*YOUR ASSIGNMENT*.
Please repeat exactly the lines from the one containing "You are a computer-use agent. 857x410 pixels." through the last line of the records, both included, and nothing else, leaving out any pictures.

::::::::::

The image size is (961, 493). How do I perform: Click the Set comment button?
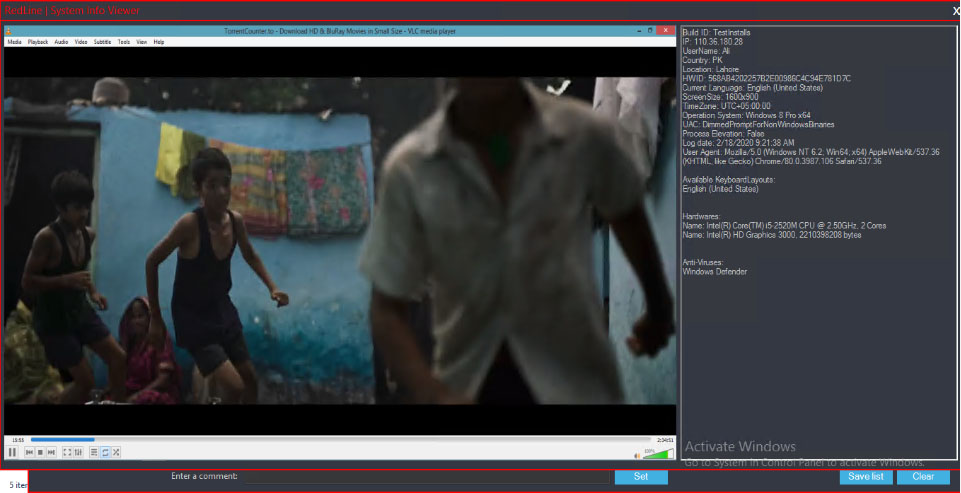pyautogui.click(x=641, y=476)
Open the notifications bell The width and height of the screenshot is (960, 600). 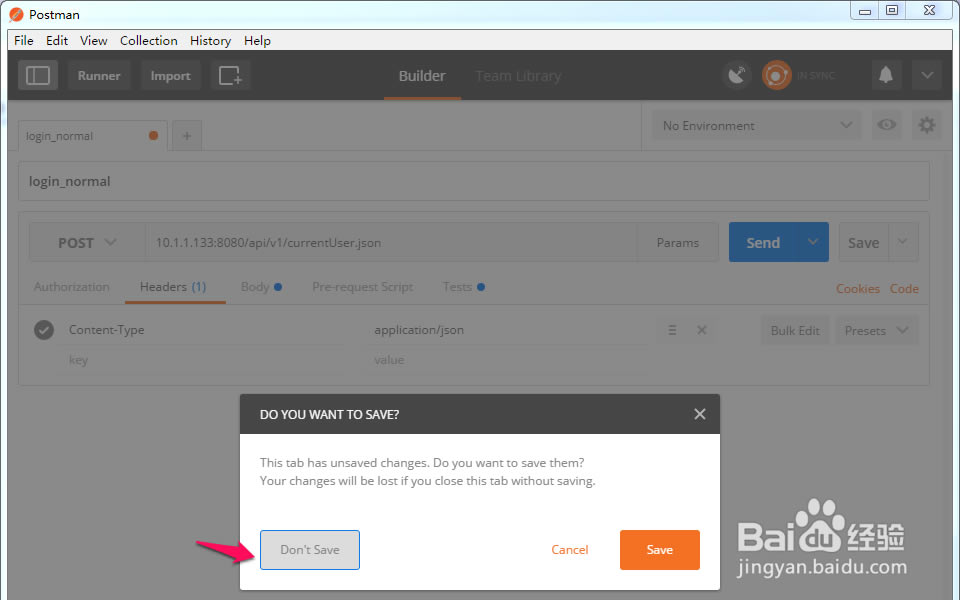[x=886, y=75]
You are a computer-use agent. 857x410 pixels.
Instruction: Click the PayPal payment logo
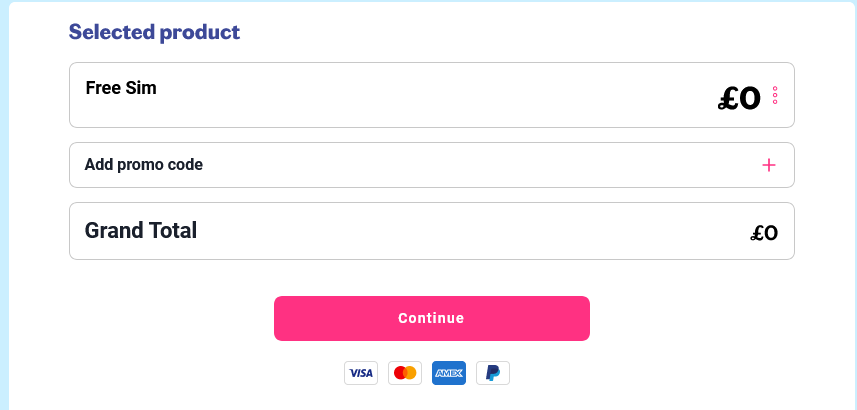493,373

::::::::::

*EXERCISE ANSWER*.
You are a computer-use agent. 857x410 pixels.
Instruction: Click the PayPal payment logo
493,373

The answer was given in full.